PCC urges Community Groups to Work Together to Prevent Crime

Organisations which are working to prevent crime and protect communities in Merseyside are being invited to apply for a share of a fund aimed at helping to build stronger, safer communities.

This is the fourth year that Merseyside’s Police Commissioner Jane Kennedy has opened the Crime Prevention Fund, which is used to help charities, community groups and social enterprises stop problems before they occur, by reducing the opportunities for crime and by deterring people away from becoming involved in anti-social and criminal behaviour.

A total of £135,000 is available from the fund for innovative community safety projects or schemes that will run over the next 12 months. This year the Commissioner is encouraging organisations to work together to submit bids for between £5,000 and £25,000 from the grant and she is specifically inviting applications for projects which focus on tackling serious and organised crime.

Jane said: “Serious and organised crime is, for many people, their greatest concern. It blights our communities, bringing misery and harm and causing decent, ordinary people to live in fear.

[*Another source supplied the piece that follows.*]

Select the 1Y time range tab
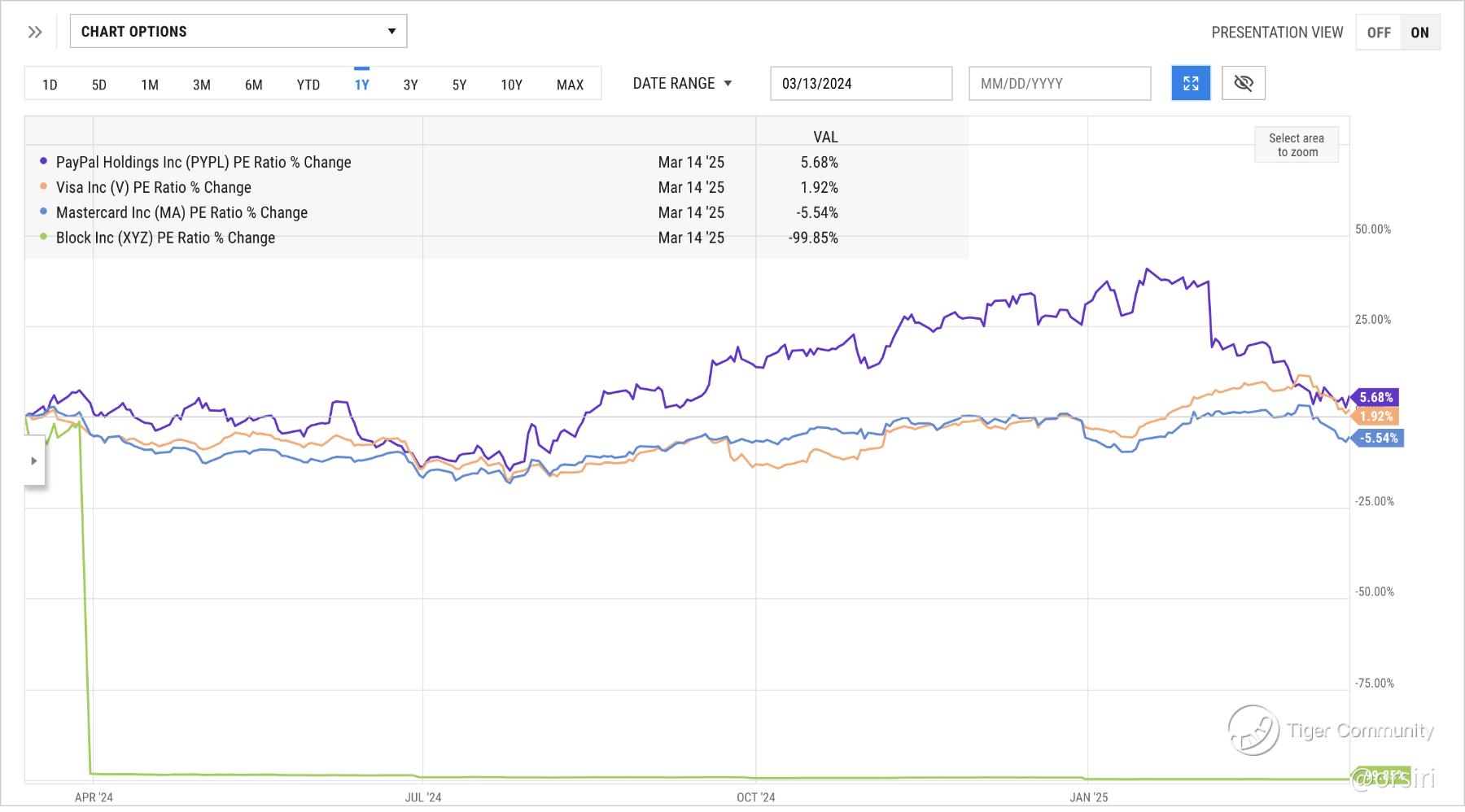 pos(361,84)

“Many organisations and community groups are already working with Merseyside Police and my office in tackling this issue, and I want to encourage and maximise this collaborative approach by encouraging organisations to join forces to bid for funding from the Crime Prevention Fund.

“Local people understand their communities better than anyone and know what will work best to improve their area.  We are fortunate to have a wealth of voluntary and community groups which are working hard to prevent people, especially young people from getting involved in crime. By pooling resources and working even closer together we can all do more to make a difference for communities across Merseyside.

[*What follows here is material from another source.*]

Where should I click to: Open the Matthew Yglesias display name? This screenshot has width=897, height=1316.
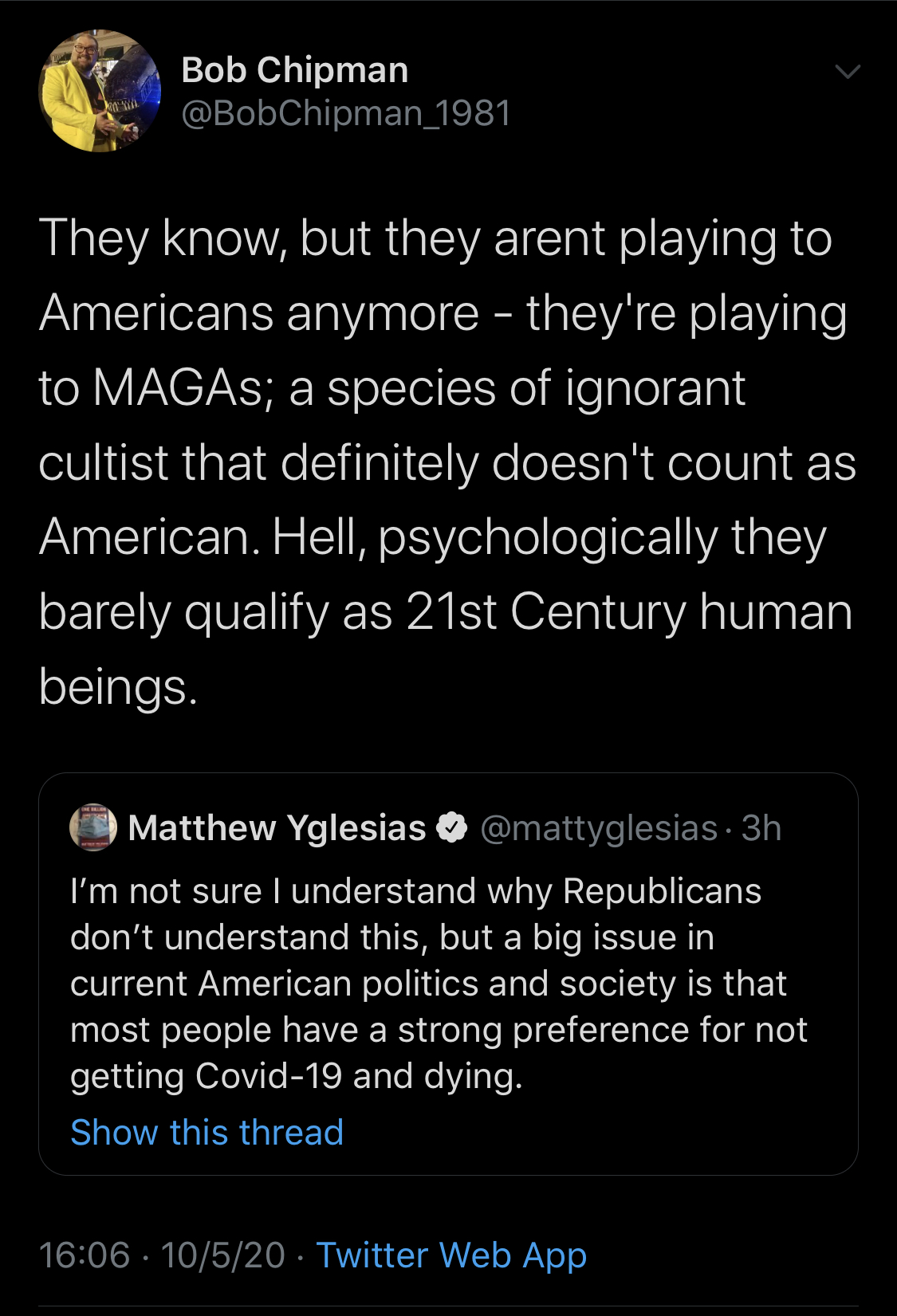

“I’ve met hundreds of people across Merseyside who are really proud and passionate about the places they live in and are committed to keeping them safe and I’m excited to see their proposals for how this funding can be best spent.”

Last year, 13 grassroots organisations were chosen from among more than 70 applications to receive a share of the Fund to help make communities across Merseyside safer. Successful organisations included the Royal Court Trust, which was awarded £25,000 to continue to run the hard-hitting drama Terriers, and the educational charity Ariel Trust who received £15,000 to deliver preventative education to young people on a range of issues, including domestic and homophobic abuse, child sexual exploitation and grooming.

A £10,000 grant was also given to Breckfield and North Everton Neighbourhood Council (BNEC) to help them deliver their Making Waves project which delivers both outreach and centre-based services for young people living in areas of high deprivation to divert them away from crime.

Jane said: “Over the last year, this funding has helped to deliver some really important projects which have made a profound difference in the lives of the people they support. Even a small cash boost can be of huge benefit to many of these grassroots projects and I look forward to seeing what more we can deliver together over the next 12 months.

Any organisation wishing to apply for funding will need to show how their project works to tackle one of the following four priorities set out by the Commissioner; preventing crime and anti-social behaviour; tackling serious and organised crime; supporting victims, protecting vulnerable people and maintaining public safety; or improving road safety.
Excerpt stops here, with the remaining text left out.